Congress is considering major cuts in programs that make up the PNGV, and few believe that any overall increases for FY 1996 are realistic. Nevertheless, the proposed increases are presented because they represent the government/industry consensus view of the key R&D problems that must be solved to achieve the PNGV goal of a threefold increase in fuel economy.
Changes in FY 1996
27 As might be anticipated, the largest requested increases in FY 1996 are in DOE’s Electric and Hybrid Vehicle Program, which is the cornerstone of the PNGV effort. The areas of increase are high-power energy storage devices, fuel cells, and hybrid systems. Small piston engines and turbines for hybrids are requested for a significant increase at DOE, as are materials for lightweight vehicles.

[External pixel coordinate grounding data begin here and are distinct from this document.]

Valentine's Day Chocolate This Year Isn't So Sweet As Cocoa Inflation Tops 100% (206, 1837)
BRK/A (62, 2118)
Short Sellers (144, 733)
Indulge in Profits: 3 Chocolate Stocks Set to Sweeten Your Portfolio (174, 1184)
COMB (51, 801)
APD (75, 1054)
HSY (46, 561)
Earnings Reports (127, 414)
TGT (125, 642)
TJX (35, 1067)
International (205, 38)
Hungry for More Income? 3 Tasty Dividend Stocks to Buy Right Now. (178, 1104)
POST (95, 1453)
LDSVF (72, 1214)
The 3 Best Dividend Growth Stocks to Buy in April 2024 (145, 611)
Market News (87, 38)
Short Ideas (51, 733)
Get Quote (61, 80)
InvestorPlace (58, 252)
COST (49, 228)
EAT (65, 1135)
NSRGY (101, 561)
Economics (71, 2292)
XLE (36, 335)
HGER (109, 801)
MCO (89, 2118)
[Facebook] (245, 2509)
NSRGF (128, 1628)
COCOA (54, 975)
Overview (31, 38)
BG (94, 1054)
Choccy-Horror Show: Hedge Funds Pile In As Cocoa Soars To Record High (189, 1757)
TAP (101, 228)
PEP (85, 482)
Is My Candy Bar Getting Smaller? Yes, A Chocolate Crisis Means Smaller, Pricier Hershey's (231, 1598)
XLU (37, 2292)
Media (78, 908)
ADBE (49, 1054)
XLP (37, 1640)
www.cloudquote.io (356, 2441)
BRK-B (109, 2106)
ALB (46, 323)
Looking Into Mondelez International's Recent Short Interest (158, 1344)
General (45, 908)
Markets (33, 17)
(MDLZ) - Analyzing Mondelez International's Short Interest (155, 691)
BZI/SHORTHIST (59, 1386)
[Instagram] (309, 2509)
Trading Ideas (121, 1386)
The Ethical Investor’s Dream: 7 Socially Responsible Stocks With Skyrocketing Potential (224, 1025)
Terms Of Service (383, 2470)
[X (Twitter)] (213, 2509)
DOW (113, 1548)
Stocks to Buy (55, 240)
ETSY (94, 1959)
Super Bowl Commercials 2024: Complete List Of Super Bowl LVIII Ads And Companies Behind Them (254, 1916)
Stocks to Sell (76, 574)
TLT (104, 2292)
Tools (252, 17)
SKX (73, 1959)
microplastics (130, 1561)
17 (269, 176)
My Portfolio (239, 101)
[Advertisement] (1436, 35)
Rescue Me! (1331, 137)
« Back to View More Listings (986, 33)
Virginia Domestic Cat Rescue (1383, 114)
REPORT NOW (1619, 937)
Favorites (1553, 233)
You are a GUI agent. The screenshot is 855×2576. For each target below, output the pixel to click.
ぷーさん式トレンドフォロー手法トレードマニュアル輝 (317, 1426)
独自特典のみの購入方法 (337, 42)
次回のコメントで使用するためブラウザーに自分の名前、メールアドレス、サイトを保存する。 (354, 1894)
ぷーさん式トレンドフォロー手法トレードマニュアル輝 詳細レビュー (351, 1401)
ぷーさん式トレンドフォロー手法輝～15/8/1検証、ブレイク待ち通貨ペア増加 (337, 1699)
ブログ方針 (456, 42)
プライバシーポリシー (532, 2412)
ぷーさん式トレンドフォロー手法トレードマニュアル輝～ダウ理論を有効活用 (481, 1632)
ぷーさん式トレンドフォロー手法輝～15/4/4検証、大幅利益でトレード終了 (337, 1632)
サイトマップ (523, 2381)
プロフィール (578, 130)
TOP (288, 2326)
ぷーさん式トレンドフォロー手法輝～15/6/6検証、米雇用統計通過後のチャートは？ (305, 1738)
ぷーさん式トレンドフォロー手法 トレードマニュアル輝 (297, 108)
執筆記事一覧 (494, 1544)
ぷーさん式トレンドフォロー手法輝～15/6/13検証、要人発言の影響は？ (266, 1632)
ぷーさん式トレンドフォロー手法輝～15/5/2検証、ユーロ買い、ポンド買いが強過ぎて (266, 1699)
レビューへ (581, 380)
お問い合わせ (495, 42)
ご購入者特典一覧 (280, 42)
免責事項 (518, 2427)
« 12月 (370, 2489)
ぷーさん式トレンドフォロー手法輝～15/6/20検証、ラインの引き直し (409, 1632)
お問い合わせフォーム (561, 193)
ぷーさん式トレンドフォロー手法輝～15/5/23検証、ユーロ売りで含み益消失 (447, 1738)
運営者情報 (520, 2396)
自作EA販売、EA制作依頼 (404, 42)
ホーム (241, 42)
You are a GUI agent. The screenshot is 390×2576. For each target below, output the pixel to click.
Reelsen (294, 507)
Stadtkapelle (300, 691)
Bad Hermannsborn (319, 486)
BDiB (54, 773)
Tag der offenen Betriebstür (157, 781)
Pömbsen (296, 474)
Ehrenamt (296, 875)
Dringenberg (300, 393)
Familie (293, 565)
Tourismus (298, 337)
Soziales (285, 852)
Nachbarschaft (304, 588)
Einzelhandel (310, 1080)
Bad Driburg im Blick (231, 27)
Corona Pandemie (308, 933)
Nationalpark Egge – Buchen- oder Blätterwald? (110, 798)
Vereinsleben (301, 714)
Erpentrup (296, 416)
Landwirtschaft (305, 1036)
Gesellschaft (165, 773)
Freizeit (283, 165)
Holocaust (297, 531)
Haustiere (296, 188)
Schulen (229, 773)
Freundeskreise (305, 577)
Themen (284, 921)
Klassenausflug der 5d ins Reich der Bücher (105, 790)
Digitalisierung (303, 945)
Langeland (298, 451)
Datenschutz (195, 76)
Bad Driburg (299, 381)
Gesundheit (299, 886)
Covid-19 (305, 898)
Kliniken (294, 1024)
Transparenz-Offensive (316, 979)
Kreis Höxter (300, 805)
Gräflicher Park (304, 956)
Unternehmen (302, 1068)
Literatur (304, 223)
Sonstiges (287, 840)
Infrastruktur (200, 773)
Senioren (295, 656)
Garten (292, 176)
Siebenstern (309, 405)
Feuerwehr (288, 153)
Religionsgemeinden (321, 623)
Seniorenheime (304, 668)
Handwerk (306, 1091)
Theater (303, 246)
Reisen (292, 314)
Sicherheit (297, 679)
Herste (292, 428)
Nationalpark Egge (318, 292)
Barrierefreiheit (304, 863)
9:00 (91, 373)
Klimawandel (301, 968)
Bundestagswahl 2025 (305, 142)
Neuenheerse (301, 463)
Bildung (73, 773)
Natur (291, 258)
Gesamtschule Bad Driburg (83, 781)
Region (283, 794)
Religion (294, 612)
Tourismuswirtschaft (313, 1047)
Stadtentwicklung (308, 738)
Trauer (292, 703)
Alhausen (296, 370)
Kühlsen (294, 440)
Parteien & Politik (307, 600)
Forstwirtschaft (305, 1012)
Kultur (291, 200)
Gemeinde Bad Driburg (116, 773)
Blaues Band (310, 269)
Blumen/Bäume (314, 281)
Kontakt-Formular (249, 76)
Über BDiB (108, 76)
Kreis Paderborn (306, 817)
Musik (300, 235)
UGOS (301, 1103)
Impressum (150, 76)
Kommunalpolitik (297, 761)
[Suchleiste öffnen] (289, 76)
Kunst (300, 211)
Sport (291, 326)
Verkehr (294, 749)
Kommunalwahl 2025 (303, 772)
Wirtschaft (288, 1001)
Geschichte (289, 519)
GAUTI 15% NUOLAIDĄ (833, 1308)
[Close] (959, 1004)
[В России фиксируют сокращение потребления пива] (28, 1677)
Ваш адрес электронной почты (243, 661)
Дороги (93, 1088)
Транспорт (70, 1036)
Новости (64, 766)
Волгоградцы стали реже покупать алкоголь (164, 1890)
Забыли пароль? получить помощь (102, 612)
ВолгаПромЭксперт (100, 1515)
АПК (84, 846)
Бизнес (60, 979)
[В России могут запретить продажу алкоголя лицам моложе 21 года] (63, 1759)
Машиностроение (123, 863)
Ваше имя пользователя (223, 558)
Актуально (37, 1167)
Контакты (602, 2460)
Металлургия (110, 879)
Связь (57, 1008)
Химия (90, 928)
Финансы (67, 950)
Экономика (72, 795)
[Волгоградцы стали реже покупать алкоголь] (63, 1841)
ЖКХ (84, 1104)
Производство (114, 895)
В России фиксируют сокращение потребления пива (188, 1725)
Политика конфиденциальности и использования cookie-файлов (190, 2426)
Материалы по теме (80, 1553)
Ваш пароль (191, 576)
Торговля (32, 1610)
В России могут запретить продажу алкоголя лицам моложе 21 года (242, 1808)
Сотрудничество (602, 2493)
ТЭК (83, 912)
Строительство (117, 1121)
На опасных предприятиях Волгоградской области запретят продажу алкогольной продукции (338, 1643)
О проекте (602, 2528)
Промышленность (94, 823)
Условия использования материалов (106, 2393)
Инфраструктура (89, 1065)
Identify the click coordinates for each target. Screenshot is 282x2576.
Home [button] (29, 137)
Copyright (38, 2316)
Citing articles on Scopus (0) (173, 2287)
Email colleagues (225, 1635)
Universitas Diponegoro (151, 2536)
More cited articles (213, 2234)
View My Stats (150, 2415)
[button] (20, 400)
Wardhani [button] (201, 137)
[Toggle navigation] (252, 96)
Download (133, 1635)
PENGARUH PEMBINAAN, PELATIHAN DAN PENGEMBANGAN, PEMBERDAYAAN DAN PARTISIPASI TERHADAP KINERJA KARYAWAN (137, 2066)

However, hybrid vehicle and composite materials programs in the National Institute of Standards and Technology (NIST) and the Advanced Research Projects Agency (ARPA) may face large cuts. The priorities reflected in the federal budget request for FY 1996 appear generally consistent with the results of OTA’s technical analysis.
Research needs identified by OTA including the need for improved high-power energy storage systems, more cost-effective ceramic and composite manufacturing processes, and cost reduction of fuel cell systems, are all targeted for increases by DOE.78 The opportunity noted by OTA for using a small, efficient direct injection diesel in a hybrid vehicle is also part of additional finding requested by DOE and EPA in FY 1996.
The finding priorities also tend to support recent statements by observers of PNGV that the most likely configuration of the PNGV prototype vehicle is a hybrid, powered in the near term by a piston engine, and in the longer term perhaps by a fuel cell. There are significant increases for contracts on hybrid energy storage devices, hybrid systems (including a hybrid development team at Chrysler), and fuel cells.